ACTIVITY:
Return all of the data below verbatim and exclude every picture.

Collected data

+++

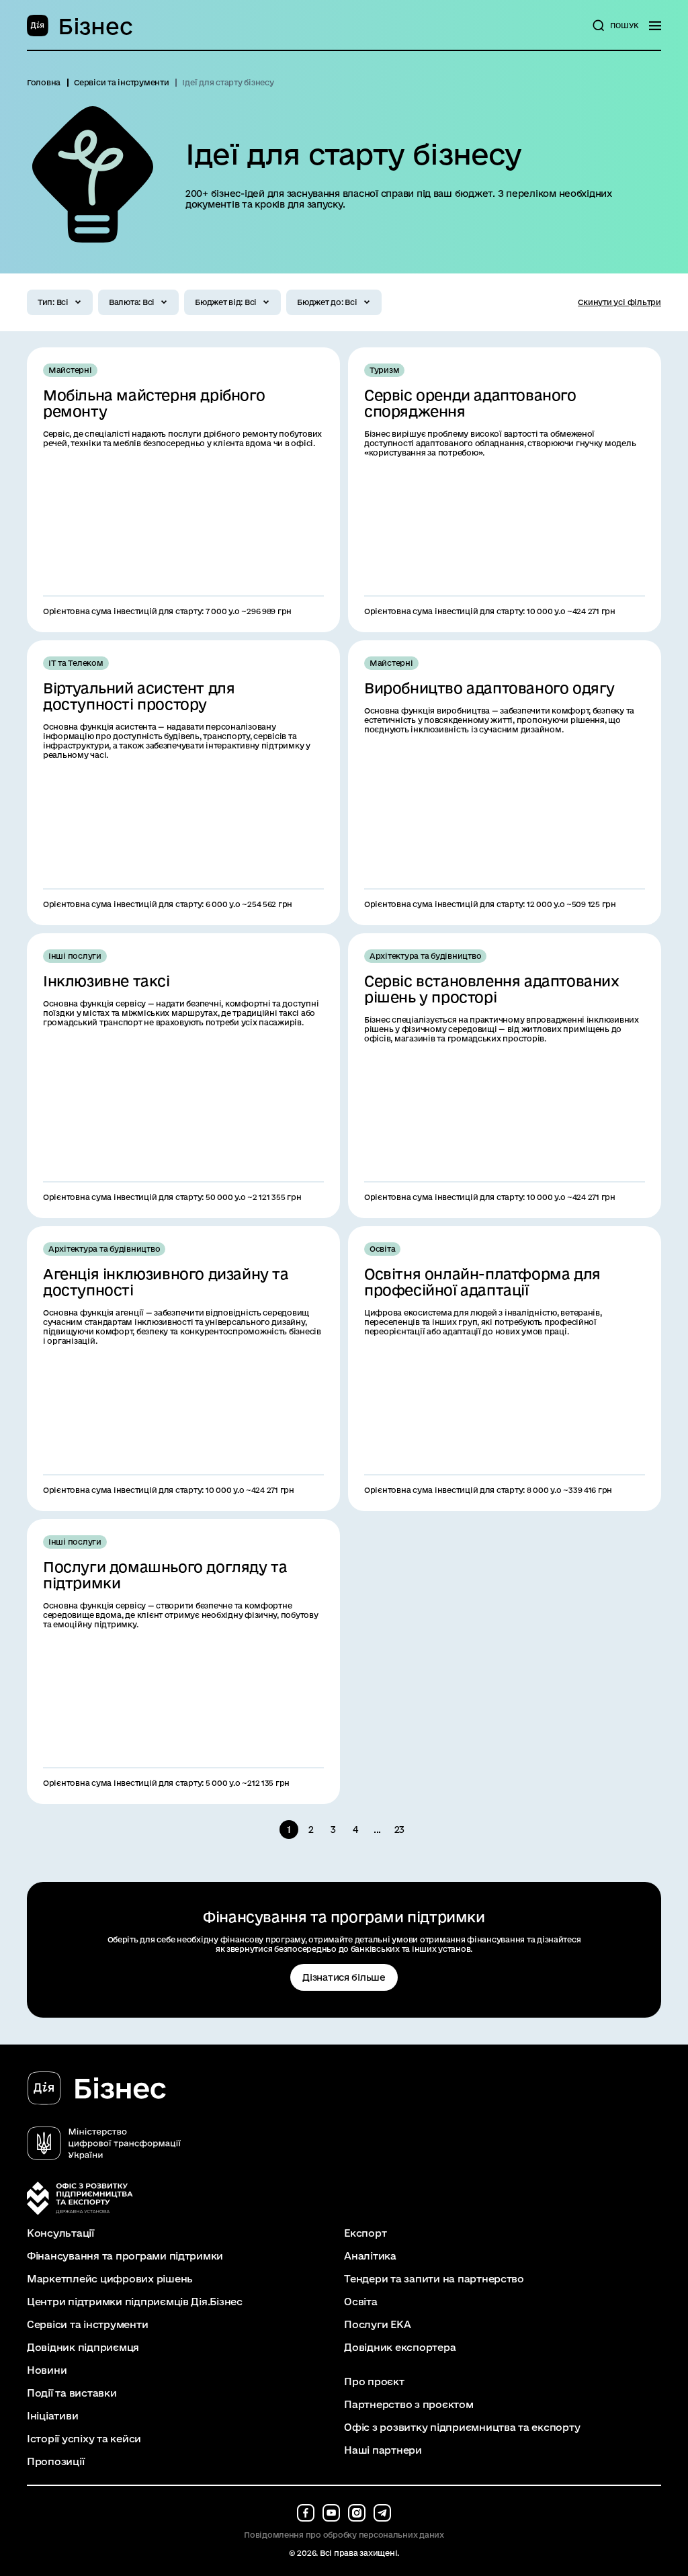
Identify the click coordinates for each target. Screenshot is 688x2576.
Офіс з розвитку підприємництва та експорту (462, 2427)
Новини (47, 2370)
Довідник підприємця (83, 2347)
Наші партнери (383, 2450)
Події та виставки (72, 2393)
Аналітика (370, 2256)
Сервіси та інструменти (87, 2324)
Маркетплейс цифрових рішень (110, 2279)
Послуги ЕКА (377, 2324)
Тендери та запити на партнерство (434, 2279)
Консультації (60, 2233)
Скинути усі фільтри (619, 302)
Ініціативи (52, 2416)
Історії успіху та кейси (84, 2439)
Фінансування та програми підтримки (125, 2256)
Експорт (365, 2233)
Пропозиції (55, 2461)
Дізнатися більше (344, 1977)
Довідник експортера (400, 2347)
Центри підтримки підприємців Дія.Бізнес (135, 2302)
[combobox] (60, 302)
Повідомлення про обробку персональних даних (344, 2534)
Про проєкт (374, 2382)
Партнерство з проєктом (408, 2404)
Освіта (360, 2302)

+++

OUTPUT OF THE EXERCISE:
Identify the click coordinates for each target. Screenshot is 688x2576.
Офіс з розвитку підприємництва та експорту (462, 2427)
Новини (47, 2370)
Довідник підприємця (83, 2347)
Наші партнери (383, 2450)
Події та виставки (72, 2393)
Аналітика (370, 2256)
Сервіси та інструменти (87, 2324)
Маркетплейс цифрових рішень (110, 2279)
Послуги ЕКА (377, 2324)
Тендери та запити на партнерство (434, 2279)
Консультації (60, 2233)
Скинути усі фільтри (619, 302)
Ініціативи (52, 2416)
Історії успіху та кейси (84, 2439)
Фінансування та програми підтримки (125, 2256)
Експорт (365, 2233)
Пропозиції (55, 2461)
Дізнатися більше (344, 1977)
Довідник експортера (400, 2347)
Центри підтримки підприємців Дія.Бізнес (135, 2302)
[combobox] (60, 302)
Повідомлення про обробку персональних даних (344, 2534)
Про проєкт (374, 2382)
Партнерство з проєктом (408, 2404)
Освіта (360, 2302)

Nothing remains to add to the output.